Clouds are formed when the invisible water vapour in the air condenses into visible water droplets or ice crystals. For this to happen, the parcel of air must be saturated (i.e. unable to hold all the water it contains in vapour form, so it starts to condense into a liquid or solid form). There are two ways by which saturation is reached.

  1. By increasing the water content in the air, e.g. through evaporation, to a point where the air can hold no more.
  2. By cooling the air so that it reaches its dew point - this is the temperature at which condensation occurs, and is unable to 'hold' any more water. In general, the warmer the air, the more water vapour it can hold. Therefore, reducing its temperature decreases its ability to hold water vapour so that condensation occurs.

Method (2) is the usual way that clouds are produced, and it is associated with air rising in the lower part of the atmosphere. As the air rises it expands due to lower atmospheric pressure, and the energy used in expansion causes the air to cool. Generally speaking, for each 100 metres which the air rises, it will cool by 1°C, however the rate of cooling will vary depending on the water content, or humidity, of the air. Moist parcels of air may cool more slowly, at a rate down to around 0.5°C per 100 metres.

Therefore, the vertical ascent of air will reduce its ability to hold water vapour, so that condensation occurs. The height at which dew point is reached and clouds form is called the condensation level.

There are five factors which can lead to air rising and cooling.

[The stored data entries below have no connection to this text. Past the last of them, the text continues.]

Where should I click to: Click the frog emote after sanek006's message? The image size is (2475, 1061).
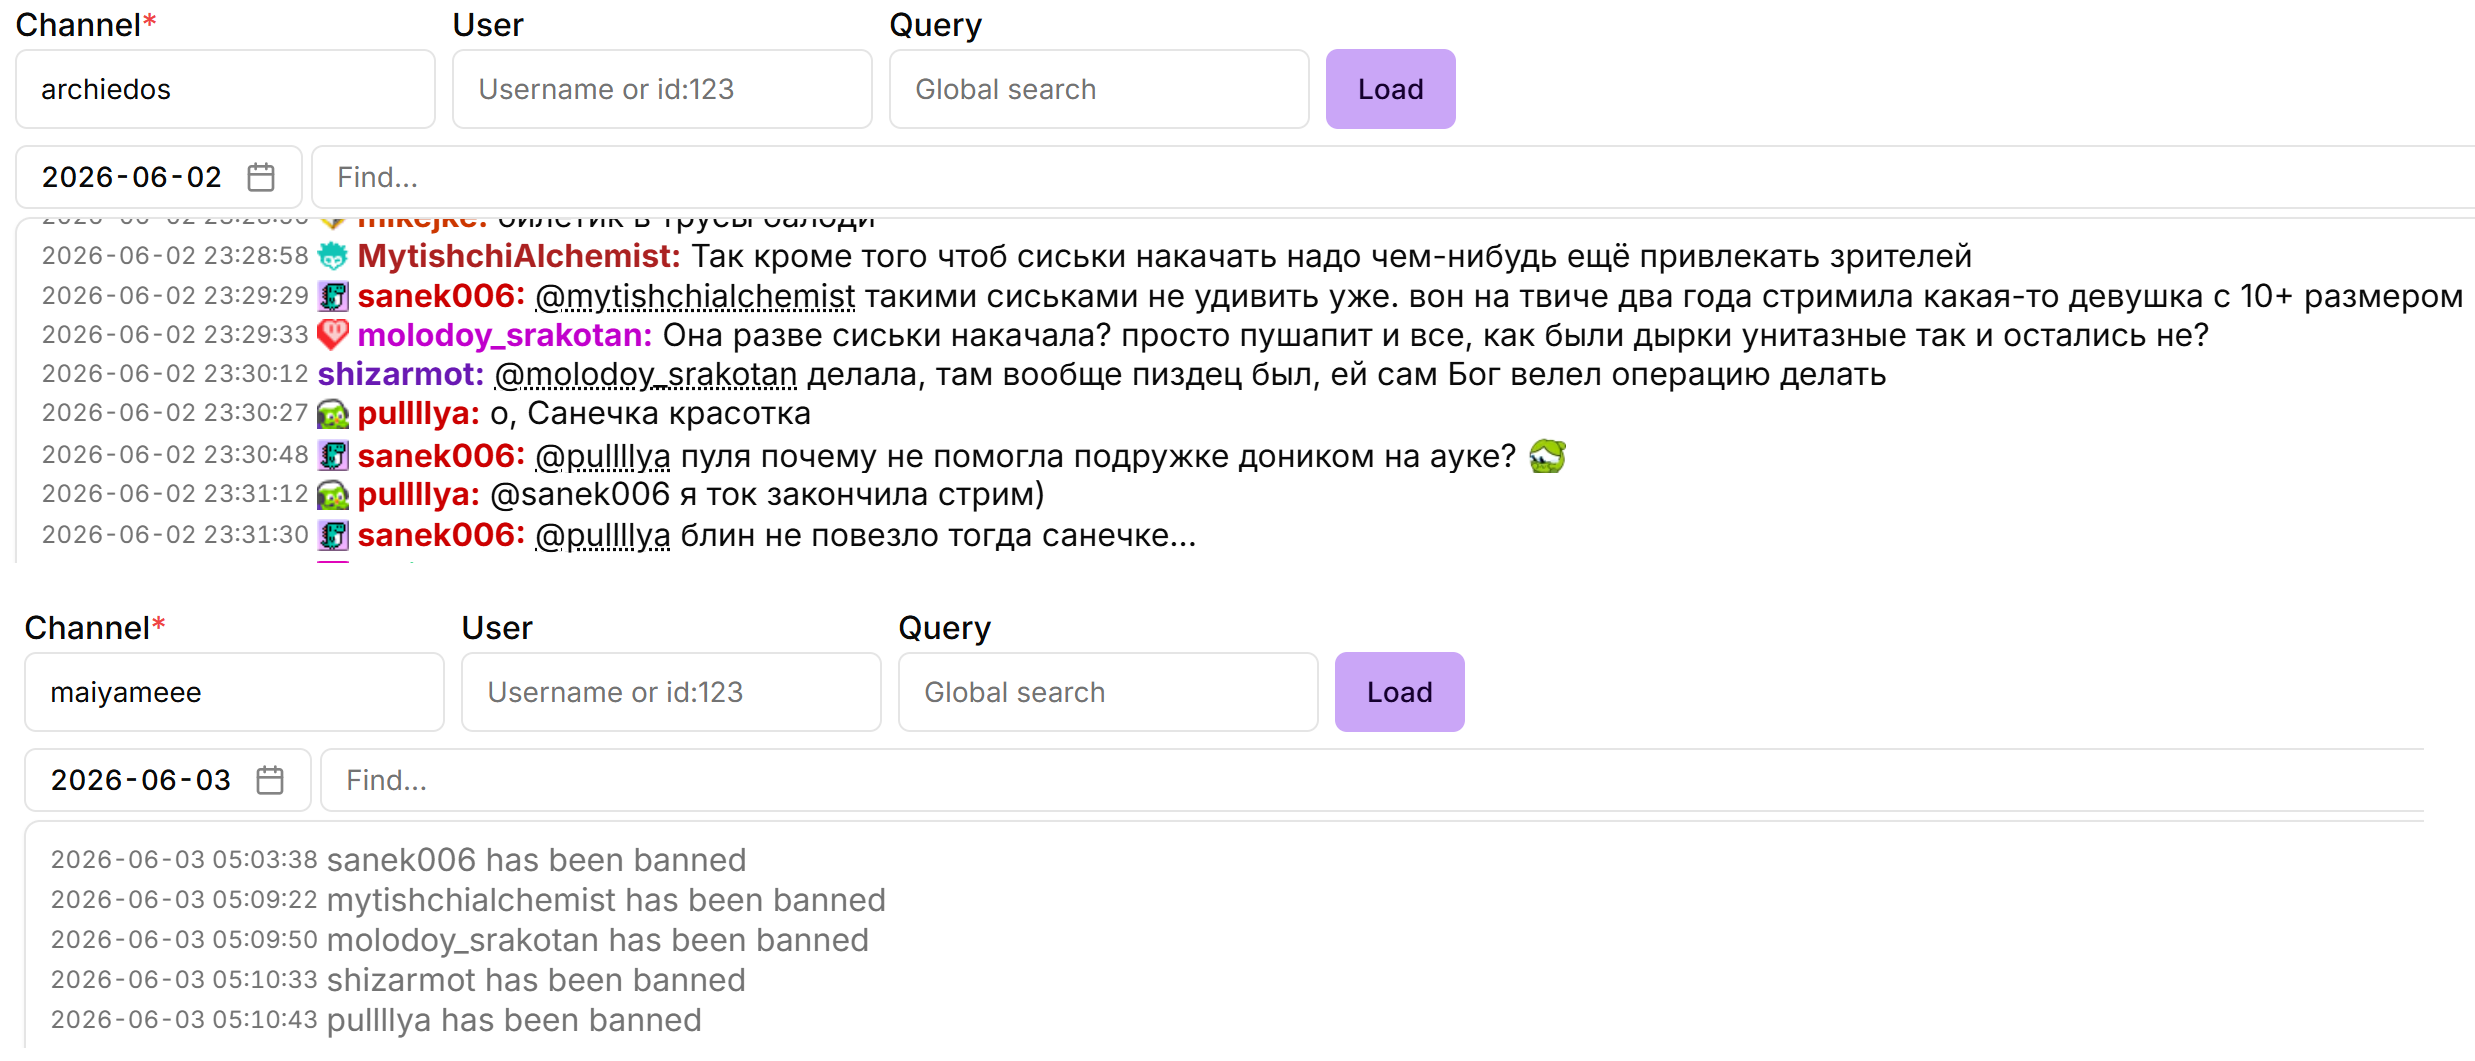click(x=1547, y=456)

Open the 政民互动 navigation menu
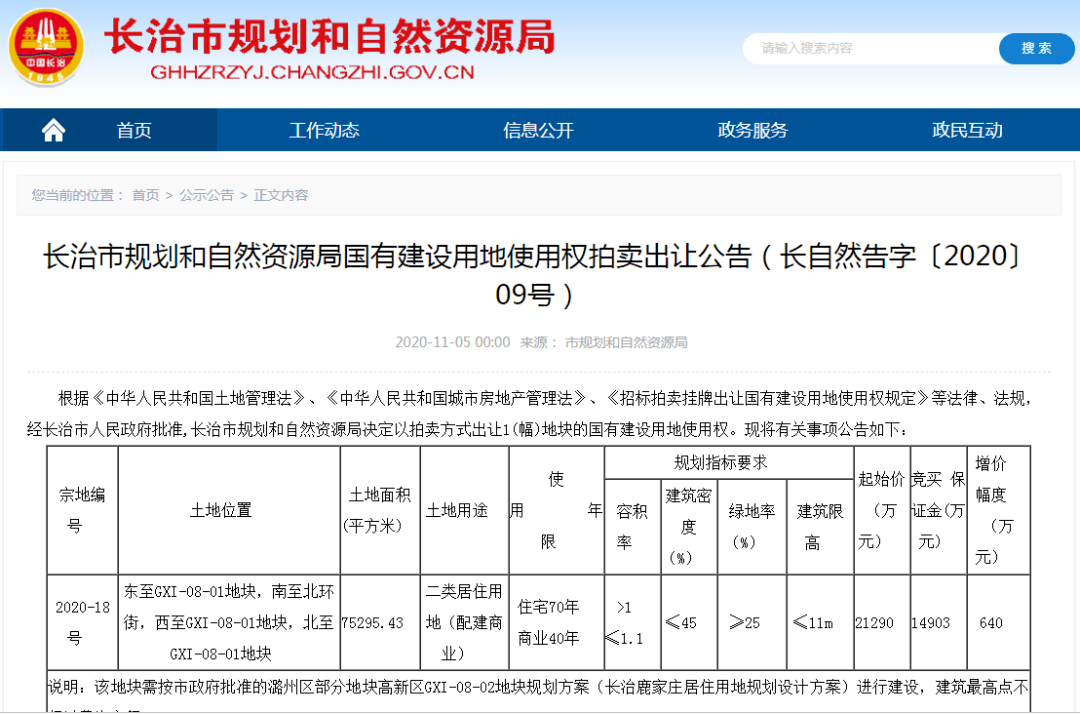967,129
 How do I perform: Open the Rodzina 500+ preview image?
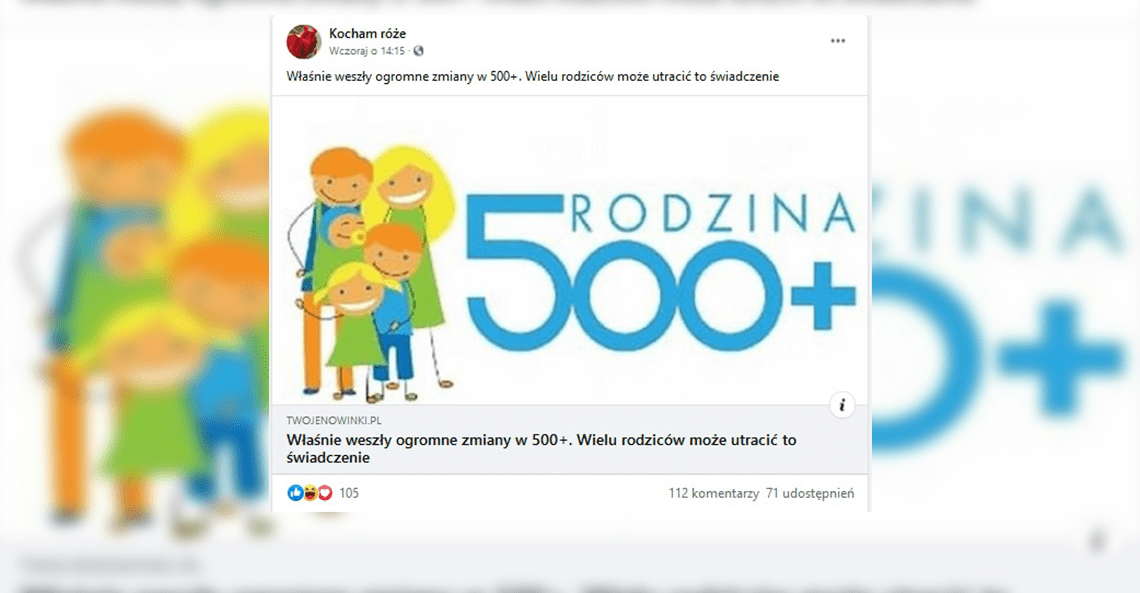tap(570, 251)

  1. Surface heating: the ground is heated by the sun which heats the air in contact with it causing it to rise. The rising columns are often called thermals.
  2. Topography: air forced to rise over a barrier of mountains or hills. This is known as orographic uplift.
  3. Frontal: a mass of warm air rising up over a mass of cold, dense air. The boundary is called a 'front'.
  4. Convergence: streams of air flowing from different directions are forced to rise where they meet.
  5. Turbulence: a sudden change in wind speed with height creating turbulent eddies in the air.

Another important factor to consider is that water vapour needs something to condense onto. There are millions of minute salt, dust and smoke particles in the air known as condensation nuclei which enable condensation to take place when the air is just saturated.